Just as importantly, what if no territorial entity could contain, for administrative purposes, more than three million and less than one million people? Some current nations would survive but most would disappear, either the big ones would be broken up or the smallest would have to federate. Many cities would have to revert to their boroughs. There would be nothing to prevent these new units of administration sharing resources and services if it was logical do to so. They would not be allowed, however, to coalesce into repressive authorities. They would be governed by global human rights and environmental legislation. Neither they, nor religions, sects and language groups would be allowed to impose social restrictions. Generosity would have to win over protectionism because nobody could control enough land or resources to be viable alone.
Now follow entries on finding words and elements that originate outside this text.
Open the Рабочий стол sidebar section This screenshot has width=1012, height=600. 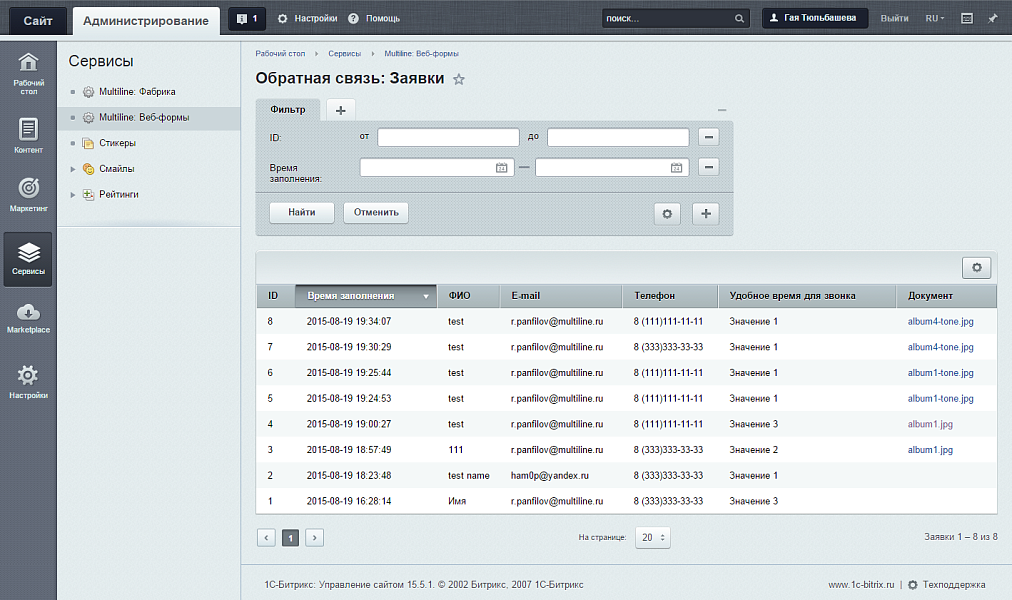[x=28, y=70]
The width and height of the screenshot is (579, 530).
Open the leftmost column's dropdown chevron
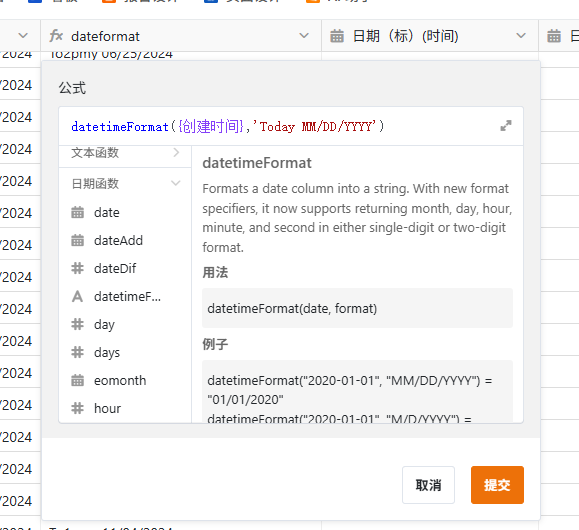(x=23, y=36)
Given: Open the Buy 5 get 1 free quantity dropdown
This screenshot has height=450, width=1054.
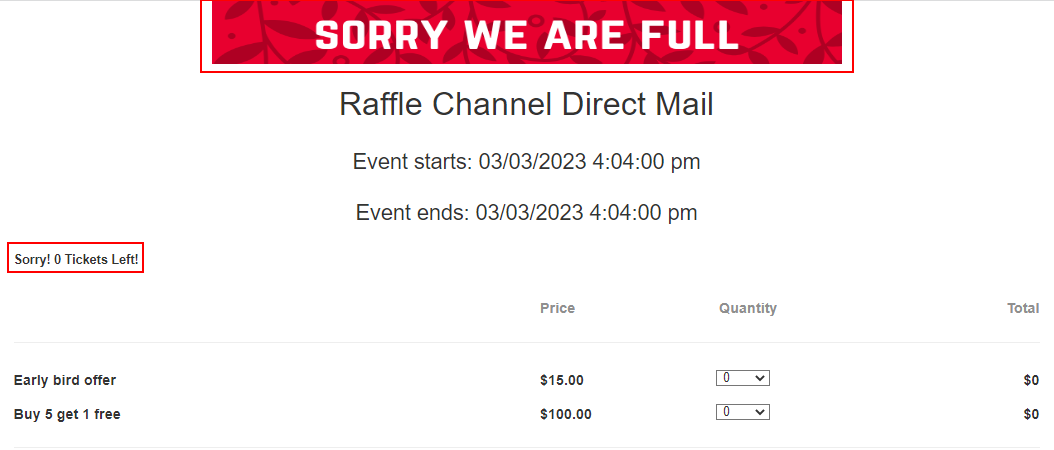Looking at the screenshot, I should 743,412.

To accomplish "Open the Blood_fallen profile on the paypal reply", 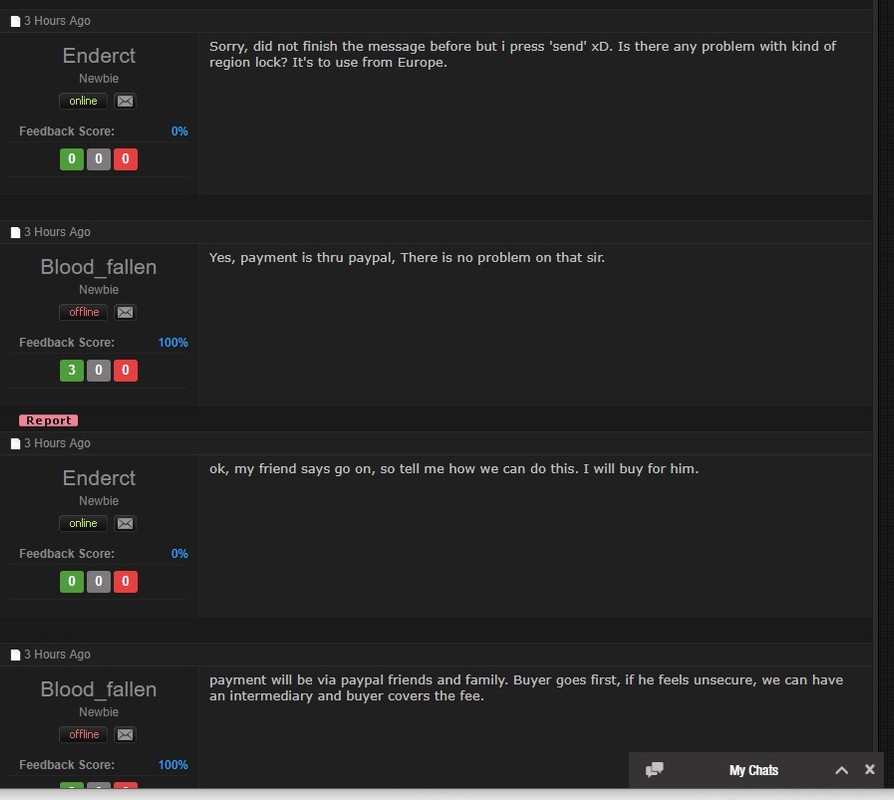I will coord(99,267).
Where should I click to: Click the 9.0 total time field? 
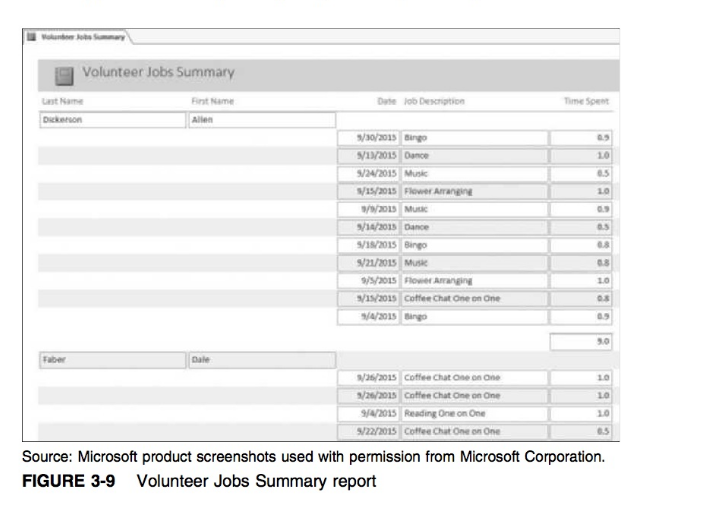pyautogui.click(x=581, y=341)
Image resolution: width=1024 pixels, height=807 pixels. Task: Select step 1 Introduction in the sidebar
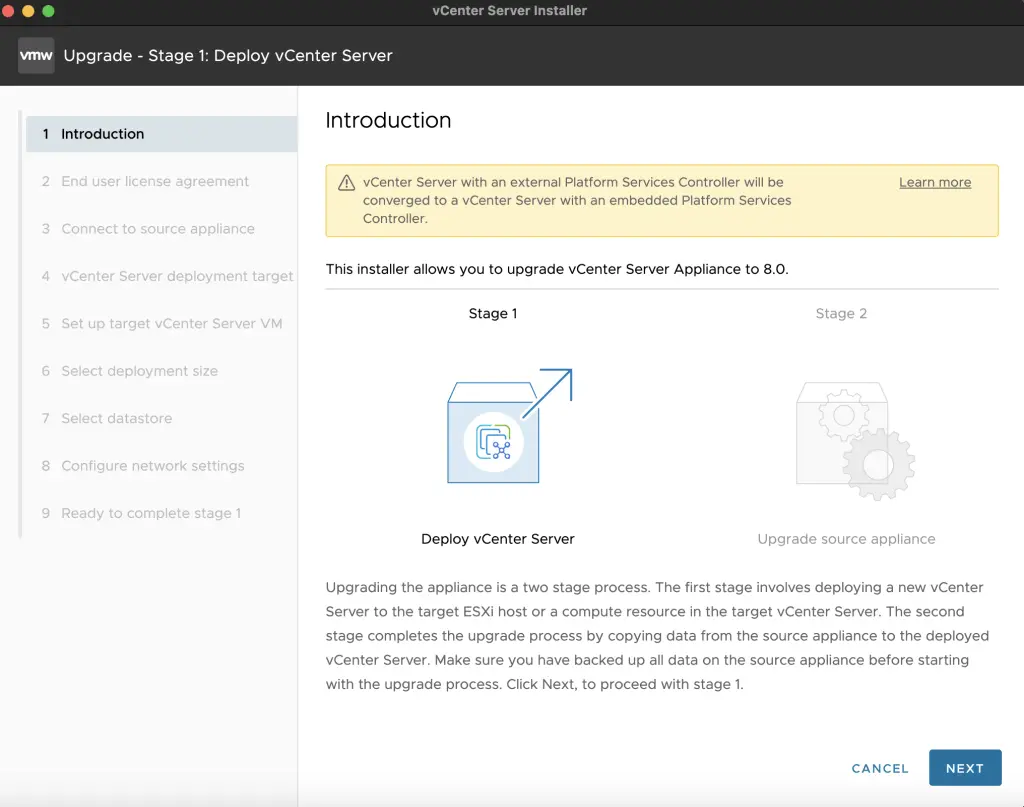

You will all accuse me of being unrealistic. Good! But today’s lack of realism is tomorrow’s blindingly obvious, otherwise nothing would have moved along in history – welcome or not. For many this will be a huge emotional wrench, for others a massive and dangerous threat to their power base and sense of identity. I don’t expect either immediate applause or easy agreement. Just let me plant the idea and see if gradually it germinates.
In the 1990s I wrote a poem which makes the point or one very like it. It looks at the violent histories of the borders of Wales and the Balkan hills, feeling the geology and matching it to the divisions and fault lines in human life. Most of all it combines the illusion of permanence with the knowledge we all have deep down that everything is transitory. Wales is not a State in the UN sense and, in the days 700 years ago when English Kings were fighting across the lands it never saw itself as a defined territory but as a series of small principalities that reflected a poetic ideal, never very ambitious.
Your Faults, Wales Or Sarajevo
With the wayward course of forgotten cables
The fault lines creep along
Beside my house, even underneath.
They are minor lines, hardly San Andreas
Or the Great Glen and will never graduate
To a Rift Valley or an ocean trench.
The last time a quake struck, ten years ago,
I thought it was a cow.
Beneath me in this fractured landscape
I would like to have serpentine or granite
Polished green, or radioactive
Or a spring filtering into elegant bottles
Through perfect limestone, or the dormant
Volcanic gabbro of Scotland’s isles.
I can see it all about me
The igneous splendour of the ridge,
The limestone so old, so compressed
And pushed and shoved
So many thousand feet beneath the surface
That now it is only fit to be smashed
Down small to spread on England’s road.
Instead I sit on mud, old mud and silt,
Its brittle layers cracked and rupturing
In a million inconsequential fissures
That make it useless to the modern world
Until it has been submerged again
And fused by heat and pressure.
This is a safe haven of muddled time,
Its history unravelled through
Guesswork and opinion,
Its battles out of order in the record.
Across the surface carpeted in flowers
Posing as weeds, the territories have been defined:
Forts and ramparts, vallum and fossa,
Castle and moat, motte and bailey,
Stone walls from defeated ruins
And pillaged mounds
Which promised security in a false peace.
In the pub we are descended from all
The tribes and nations of the island,
The balance changing year by year
With age and sex and income.
In the middle is our anger
Pointing east at you
And of those neighbours we know
Too well for indifference or desire.